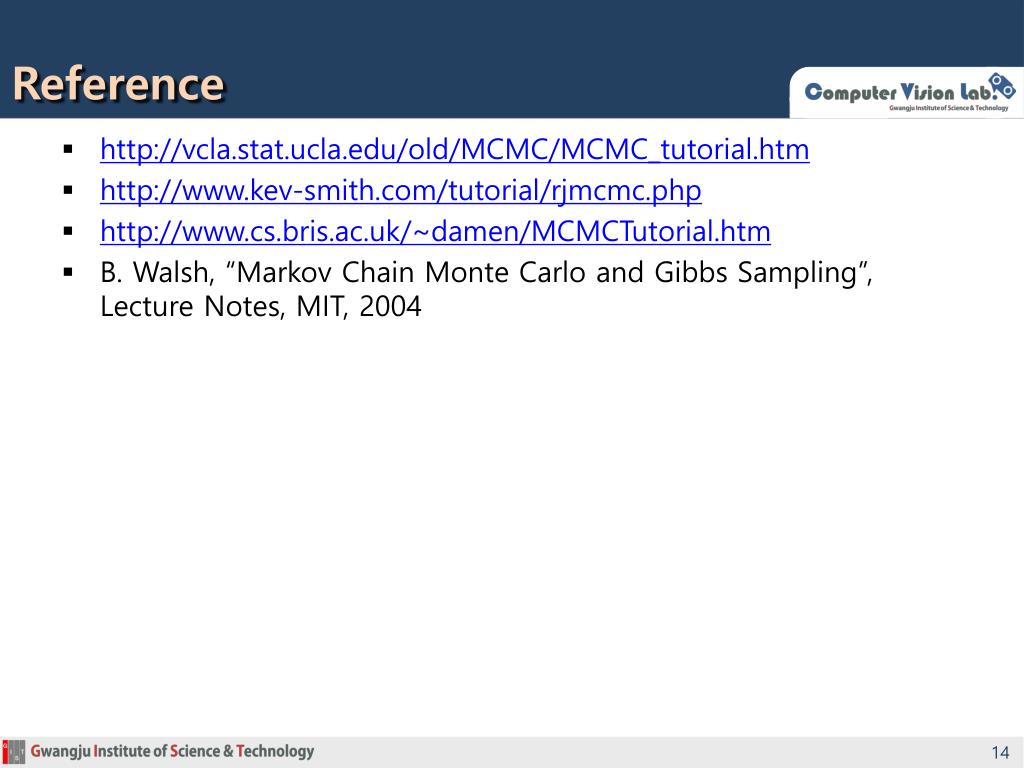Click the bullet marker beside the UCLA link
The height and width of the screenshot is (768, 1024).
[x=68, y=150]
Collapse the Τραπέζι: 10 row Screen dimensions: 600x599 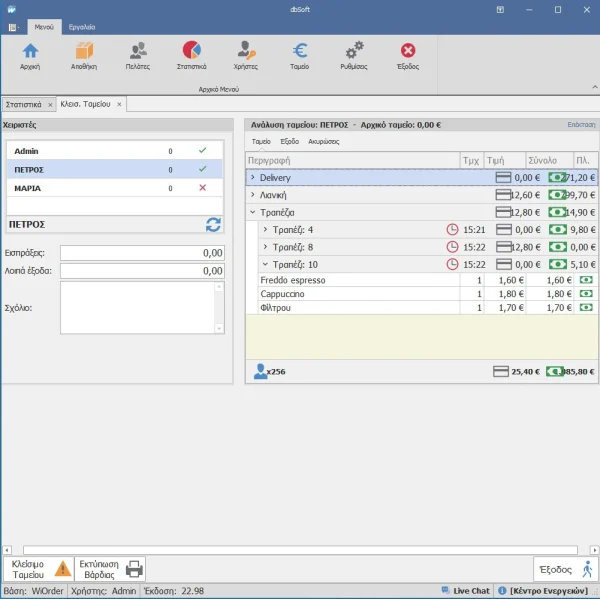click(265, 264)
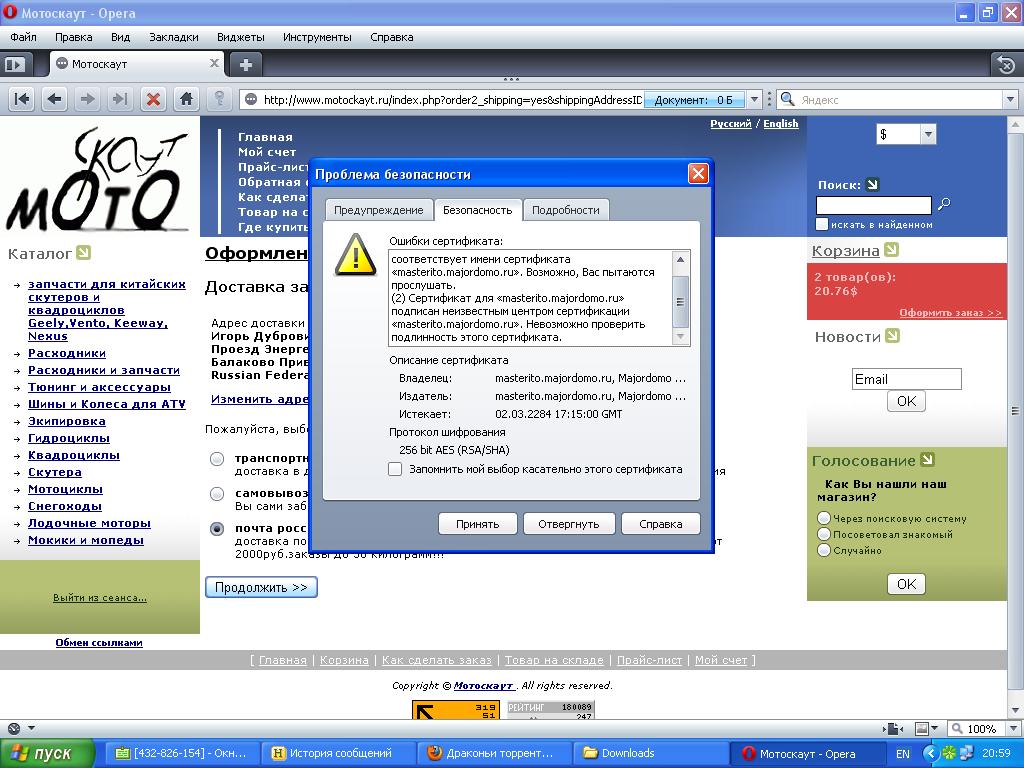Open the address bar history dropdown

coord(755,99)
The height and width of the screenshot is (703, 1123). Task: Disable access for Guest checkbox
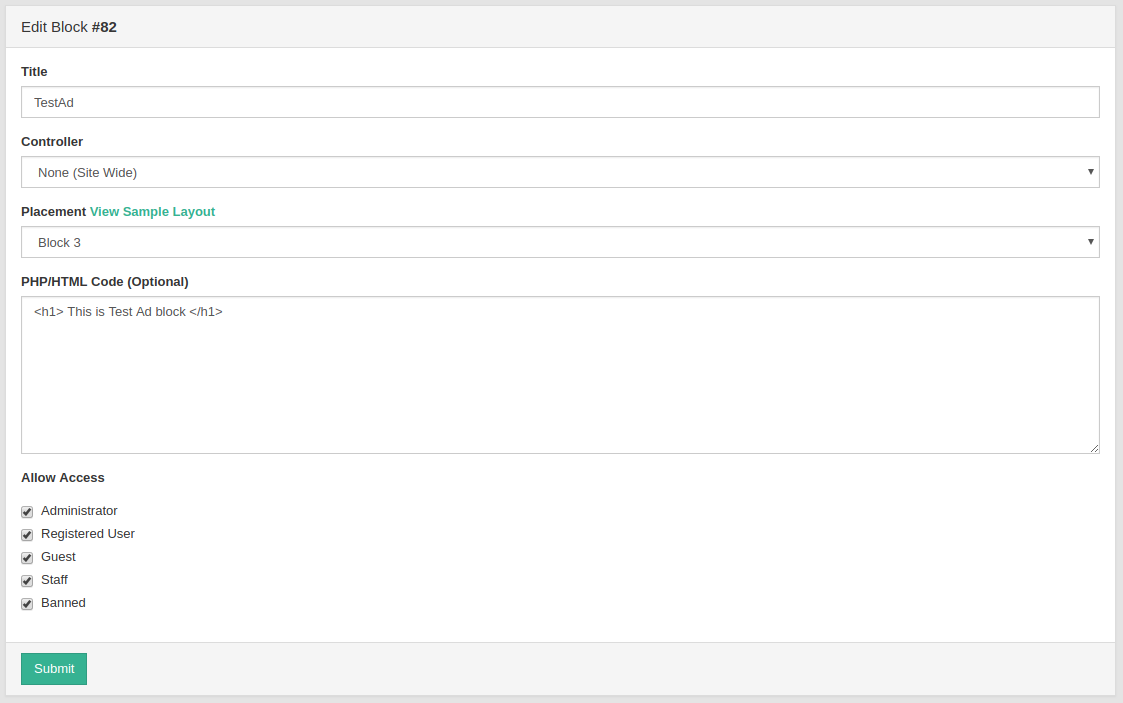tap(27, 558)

..............................

Everything from the line containing "The height and width of the screenshot is (703, 1123)." to the last line of the records above should be reproduced exactly, except the pictures.

** Written response **
The height and width of the screenshot is (703, 1123). Task: Disable access for Guest checkbox
tap(27, 558)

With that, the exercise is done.